The photo-atomic reaction implies a gamma-electron reaction. The two possibilities are 1) complete absorption of the gamma photon, photoelectric absorption, in which the electron obtains an energy equivalent to the energy of the gamma less the binding energy of the electron, and 2) scattering, generally known as Compton scattering, in which the gamma photon scatters off the electron with less energy (longer wave length) and the electron absorbs that energy and moves to a higher energy level or is ejected from the atom.Stephan_doc said:Grettings to all,
I'm interested to know which are the main interaction between:
1.gamma-atom, also known like photoatomic reactions
2.gamma-nuclei, photonuclear reactions. e.g photofission
Thank you!
The main interaction is energy dependent, but for gammas less than 1.0222 MeV, the main interactions would be Compton scattering and photoelectric absorption.Stephan_doc said:Thank you very much for the answer good Astronuc.

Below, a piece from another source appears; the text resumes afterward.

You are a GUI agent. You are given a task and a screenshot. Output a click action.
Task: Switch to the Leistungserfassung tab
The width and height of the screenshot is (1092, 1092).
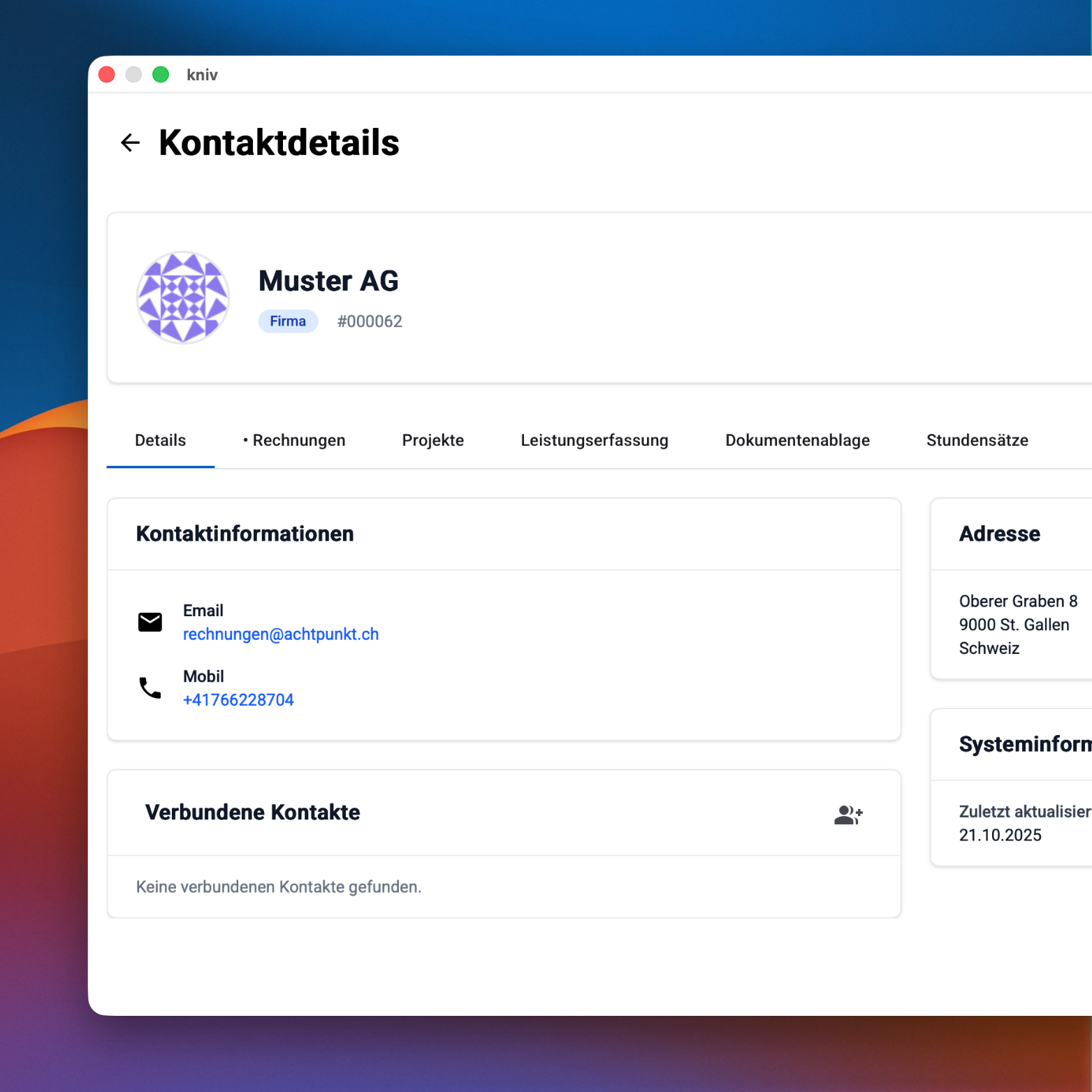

Can you tell me where i can find a short description of these phenomena e.g cross section for all nuclides.
For a good understanding i need to write equation of reaction U238+gamma.
Which is main of interaction process between gamma and U238?
Photoatomic and photonuclear reactions are types of nuclear reactions that occur when a photon, or particle of light, interacts with an atomic nucleus. These reactions can result in the emission or absorption of high-energy particles, such as gamma rays, and can also cause changes in the structure of the nucleus.
The main difference between photoatomic and photonuclear reactions is the energy of the photon involved. Photoatomic reactions occur when a photon with a relatively low energy interacts with an atom, causing an electron to be emitted or absorbed. Photonuclear reactions, on the other hand, occur with higher energy photons and involve the nucleus of an atom, resulting in the emission or absorption of particles such as protons, neutrons, or gamma rays.
Photoatomic and photonuclear reactions have a wide range of applications in fields such as nuclear energy, medical imaging and cancer treatment, and basic research in nuclear physics. These reactions are also used in the development of new materials and in the study of astrophysics.
These reactions are studied through experiments in which photons are directed at a target material and the resulting emissions and changes in the nucleus are measured. The data collected from these experiments can then be analyzed using various theoretical models to better understand the underlying processes and dynamics of these reactions.
Like all types of nuclear reactions, there are potential risks associated with photoatomic and photonuclear reactions, such as the production of radioactive materials or the release of high-energy particles. However, these reactions are carefully controlled and studied in controlled environments to minimize these risks and ensure the safety of those involved.